OS CÉUS DE BRASÍLIA: UMA ENTREVISTA COM JOÃO ALMINO

@redrimell
O escritor João Almino recebeu boas críticas na Irlanda, nos Estados Unidos e na França depois que seus romances Cidade livre e O livro das emoções foram traduzidos para o inglês e o francês. O livro das emoções chegou a ser indicado para o Dublin Literary Award 2014, mas infelizmente ficou fora da seleção de finalistas. Valeu a menção. Dizem que o romance causou um pequeno burburinho por lá. Almino concedeu uma entrevista a rádio RTE para falar do romance. Na França, Cidade livre esteve nas páginas do Le Fígaro e no blog do Le Monde. Em junho ele participa do Festival Étonnants Voyageurs em Saint-Malo, na França. Vejam, não estou querendo dizer com isso que ele seja um fenômeno de vendas nesses países. Pode ser um reconhecimento específico e pequeno, mas não deixa de ser interessante para um autor encontrar leitores de outros países interessados em seus livros.

No Brasil, os livros de João Almino foram publicados pela editora Record e também foram bem de crítica, diga-se de passagem.
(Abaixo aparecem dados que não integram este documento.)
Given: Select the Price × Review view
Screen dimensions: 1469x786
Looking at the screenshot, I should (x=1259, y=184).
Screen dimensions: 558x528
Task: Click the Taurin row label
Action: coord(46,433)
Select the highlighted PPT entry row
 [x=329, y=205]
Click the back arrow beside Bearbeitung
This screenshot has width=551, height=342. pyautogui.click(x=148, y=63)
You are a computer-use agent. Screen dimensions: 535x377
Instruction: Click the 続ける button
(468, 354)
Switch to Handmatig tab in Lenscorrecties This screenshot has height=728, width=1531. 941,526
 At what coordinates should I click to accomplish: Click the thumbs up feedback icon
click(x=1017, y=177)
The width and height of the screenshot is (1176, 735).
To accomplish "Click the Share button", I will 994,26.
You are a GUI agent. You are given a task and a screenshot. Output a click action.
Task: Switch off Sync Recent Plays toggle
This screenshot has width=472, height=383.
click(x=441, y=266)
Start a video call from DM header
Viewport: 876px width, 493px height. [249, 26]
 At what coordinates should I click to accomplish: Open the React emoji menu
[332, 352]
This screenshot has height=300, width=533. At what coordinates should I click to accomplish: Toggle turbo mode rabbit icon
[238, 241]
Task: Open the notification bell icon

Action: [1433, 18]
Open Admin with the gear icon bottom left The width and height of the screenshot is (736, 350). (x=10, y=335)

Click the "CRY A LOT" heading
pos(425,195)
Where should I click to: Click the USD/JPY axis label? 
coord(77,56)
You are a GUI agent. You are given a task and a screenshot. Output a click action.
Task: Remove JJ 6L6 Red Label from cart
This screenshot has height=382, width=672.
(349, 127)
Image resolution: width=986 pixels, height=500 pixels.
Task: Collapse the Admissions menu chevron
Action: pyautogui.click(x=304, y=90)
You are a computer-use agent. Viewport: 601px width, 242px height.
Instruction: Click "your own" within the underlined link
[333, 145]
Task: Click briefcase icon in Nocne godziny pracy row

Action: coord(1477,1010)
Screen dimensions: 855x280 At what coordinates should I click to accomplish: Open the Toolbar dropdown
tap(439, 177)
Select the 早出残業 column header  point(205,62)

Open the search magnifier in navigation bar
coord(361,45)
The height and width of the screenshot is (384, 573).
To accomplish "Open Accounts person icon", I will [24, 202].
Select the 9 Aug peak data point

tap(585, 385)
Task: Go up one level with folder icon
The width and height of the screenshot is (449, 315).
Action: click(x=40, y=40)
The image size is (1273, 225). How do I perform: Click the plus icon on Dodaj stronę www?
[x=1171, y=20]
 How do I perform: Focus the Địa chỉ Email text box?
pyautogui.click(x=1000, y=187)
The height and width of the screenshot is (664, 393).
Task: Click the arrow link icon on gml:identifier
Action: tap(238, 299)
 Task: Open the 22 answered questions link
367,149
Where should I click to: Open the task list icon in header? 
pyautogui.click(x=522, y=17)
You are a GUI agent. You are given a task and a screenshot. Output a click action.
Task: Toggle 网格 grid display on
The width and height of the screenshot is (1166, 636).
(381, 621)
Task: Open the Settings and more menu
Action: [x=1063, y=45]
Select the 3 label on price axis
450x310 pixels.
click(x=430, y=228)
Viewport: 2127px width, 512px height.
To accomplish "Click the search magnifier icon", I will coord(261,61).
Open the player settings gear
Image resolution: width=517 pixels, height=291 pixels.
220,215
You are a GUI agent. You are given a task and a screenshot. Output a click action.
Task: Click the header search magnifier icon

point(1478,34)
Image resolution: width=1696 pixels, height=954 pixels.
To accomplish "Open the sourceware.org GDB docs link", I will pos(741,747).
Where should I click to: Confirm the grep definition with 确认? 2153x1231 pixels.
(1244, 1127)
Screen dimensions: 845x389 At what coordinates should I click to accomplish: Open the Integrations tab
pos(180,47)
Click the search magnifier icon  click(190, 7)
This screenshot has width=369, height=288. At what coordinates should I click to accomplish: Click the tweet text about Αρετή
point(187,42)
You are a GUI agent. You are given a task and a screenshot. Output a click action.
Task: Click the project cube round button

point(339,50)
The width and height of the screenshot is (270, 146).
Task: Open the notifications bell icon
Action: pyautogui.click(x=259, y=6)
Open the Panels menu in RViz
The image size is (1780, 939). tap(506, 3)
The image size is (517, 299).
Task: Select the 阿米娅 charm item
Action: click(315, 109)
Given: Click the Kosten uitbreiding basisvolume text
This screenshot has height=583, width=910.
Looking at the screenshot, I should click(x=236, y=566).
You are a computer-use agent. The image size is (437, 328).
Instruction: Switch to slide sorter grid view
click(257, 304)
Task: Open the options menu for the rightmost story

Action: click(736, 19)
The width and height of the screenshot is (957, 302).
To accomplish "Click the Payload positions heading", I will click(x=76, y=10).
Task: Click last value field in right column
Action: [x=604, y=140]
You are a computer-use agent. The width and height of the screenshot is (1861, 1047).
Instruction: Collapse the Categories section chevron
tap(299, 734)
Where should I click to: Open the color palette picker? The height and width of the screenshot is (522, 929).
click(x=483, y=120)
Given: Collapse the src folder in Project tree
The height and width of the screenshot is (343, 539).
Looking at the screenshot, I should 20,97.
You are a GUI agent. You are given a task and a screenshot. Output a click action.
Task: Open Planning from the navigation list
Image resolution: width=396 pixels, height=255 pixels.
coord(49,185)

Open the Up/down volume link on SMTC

Nos Estados Unidos e na Irlanda, os romances saíram pela Dalkey Archive Press que costuma traduzir e publicar literatura do mundo todo com características mais experimentais. A mesma editora já publicou, por exemplo, Ignácio Loyola de Brandão, Ivan Ângelo, Osman Lins e Paulo Emílio Sales Gomes. Na França, Hôtel Brasilia (Cidade livre) saiu pela Editions Métailié.

Vale registrar que além de João Almino, também participam do Festival Étonnants Voyageurs os brasileiros Raimundo Carrero, Marcelino Freire, Ana Paula Maia, Bernardo Carvalho, Patrícia Melo, Luiz Ruffato, João Paulo Cuenca e André Diniz.

Aproveitando a boa recepção, o jornalista, tradutor e crítico Jonathan Blitzer entrevistou João Almino para o falar a respeito de sua obra.

@zabumba

OS CÉUS DE BRASÍLIA: UMA ENTREVISTA COM JOÃO ALMINO

Jonathan Blitzer: Você é natural do nordeste do Brasil – Mossoró – mas, seus romances o levaram ao coração geográfico do país: Brasília. Como é que você chegou até lá, exatamente?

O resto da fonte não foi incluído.